Effective integration of nanostructured photocatalysts into polymer matrices is crucial for the broad practical application of fiber-based photocatalytic composite textiles. Herein, highly durable TiO₂/TPU composite fibers with high TiO₂ content (>30 wt. %) were prepared through wet spinning using 1D electrospun TiO₂ nanofibers (TNFs). Due to the fiber reinforcement principle, the TNF/TPU composite fibers exhibited superior mechanical properties compared with pure TPU fibers. Furthermore, the TNF/TPU composite fibers with a ratio of 1:2 process impressive degradation efficiency for rhodamine B (RhB). The orientation of 1D TNFs and stronger interface between TNF and TPU matrices not only enable the excellent load sharing and transfer effects following fiber pullout and crack bridging mechanisms, but also improve photogenerated charge transfer efficiency, resulting in high strength and high photocatalytic activity. In addition, enhanced TNF exposure on the fiber is due to the hollow and porous structures of composite fibers, which is advantageous for photocatalytic degradation. Notably, when the RhB concentration exceeded 15 ppm, the TNF/TPU composite fibers exhibited higher degradation efficiency than the TNF powder. Therefore, TNF/TPU composite fiber–based textiles with high photocatalytic activity and strength are promising for overcoming the separation and recovery issues of nanostructured catalysts in practical wastewater treatment applications.

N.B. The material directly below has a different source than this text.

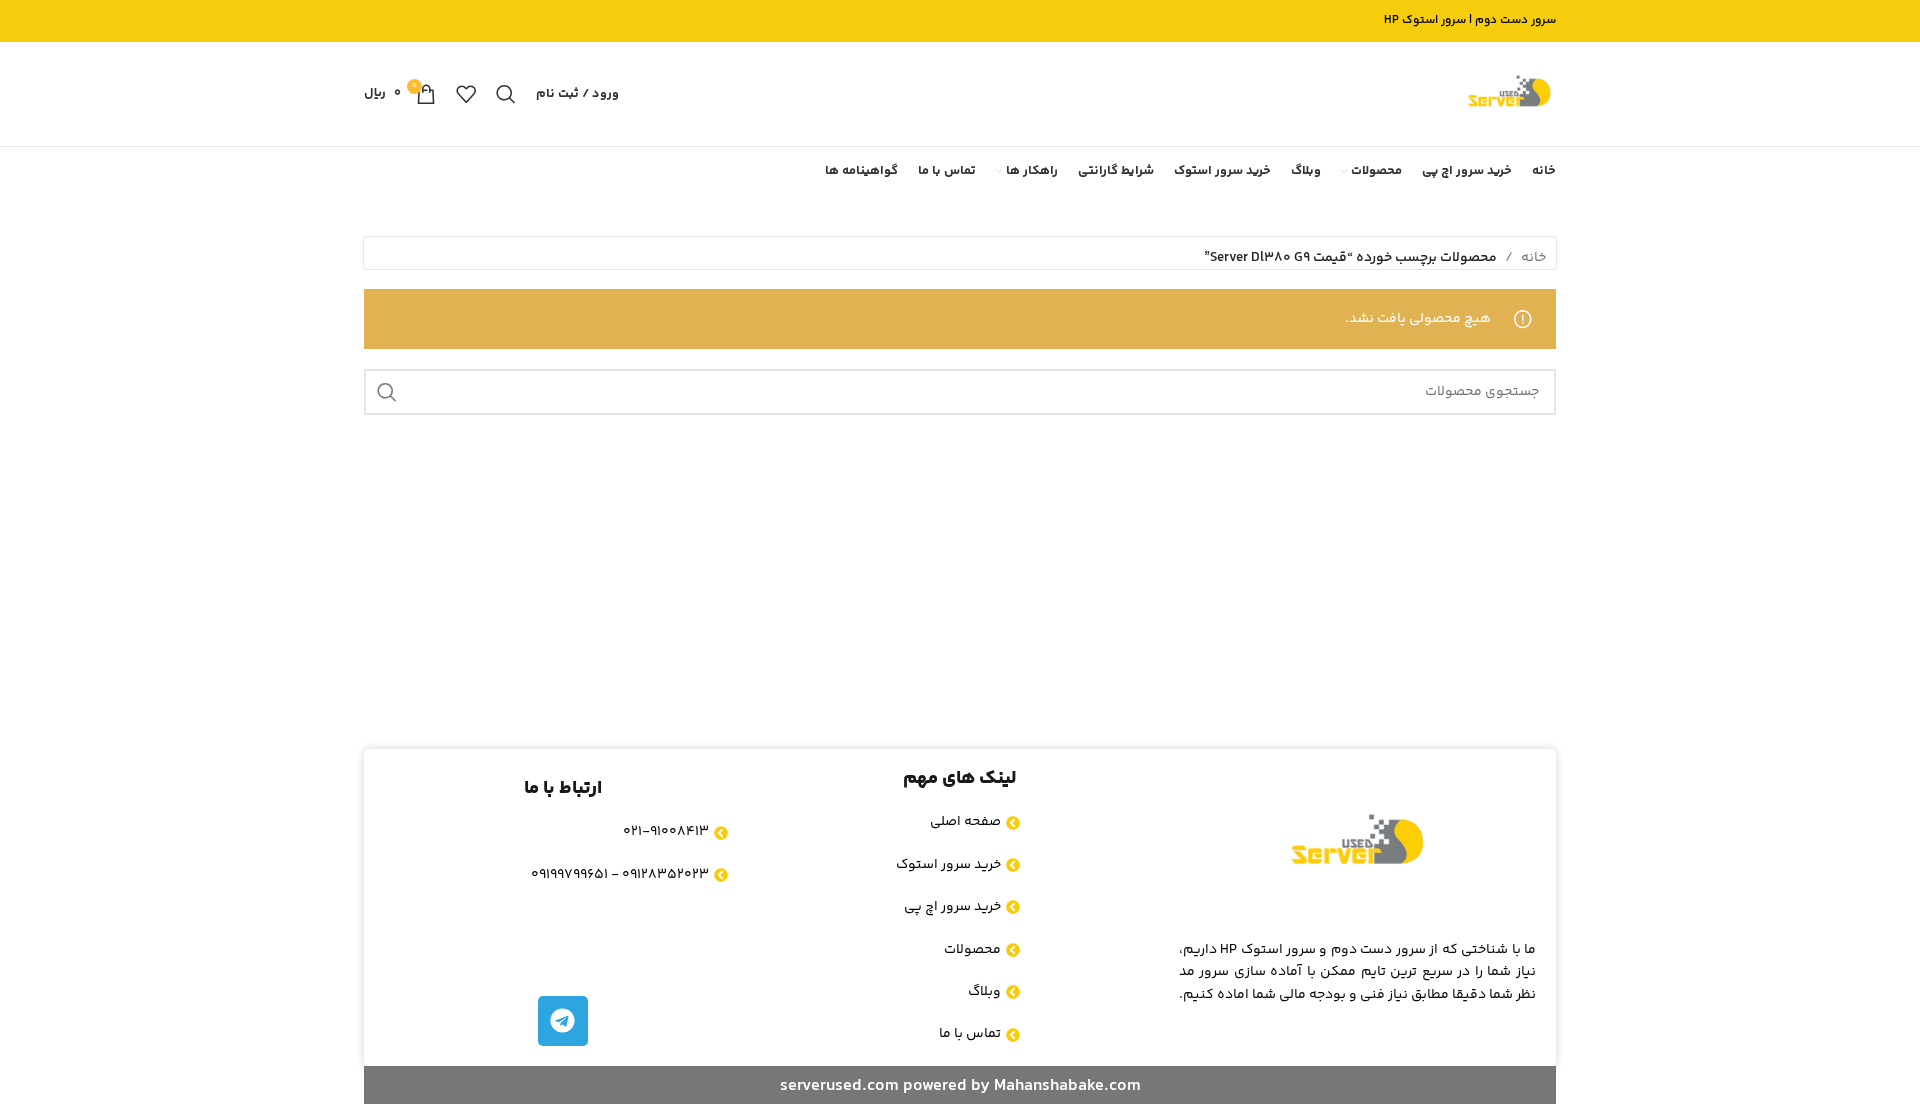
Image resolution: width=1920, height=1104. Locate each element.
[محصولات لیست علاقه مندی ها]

将纳米结构光催化剂有效集成到聚合物基体中对于纤维基光催化复合纺织品的广泛实际应用至关重要。本文中，使用一维电纺TiO ₂纳米纤维(TNFs)通过湿法纺丝制备了具有高TiO ₂含量(％3E30wt.％)的高耐用TiO ₂ /TPU复合纤维。由于纤维增强原理，TNF/TPU复合纤维与纯TPU纤维相比表现出更优异的机械性能。此外，比例为1:2的TNF/TPU复合纤维对罗丹明B（RhB）的降解效率令人印象深刻。一维 TNF 的取向以及 TNF 和 TPU 基质之间更强的界面不仅能够在纤维拔出和裂纹桥接机制后实现优异的负载共享和转移效果，而且还可以提高光生电荷转移效率，从而产生高强度和高光催化活性。此外，由于复合纤维的中空和多孔结构，增强了纤维上TNF的暴露，这有利于光催化降解。值得注意的是，当RhB浓度超过15 ppm时，TNF/TPU复合纤维表现出比TNF粉末更高的降解效率。因此，具有高光催化活性和强度的TNF/TPU复合纤维基纺织品有望克服纳米结构催化剂在实际废水处理应用中的分离和回收问题。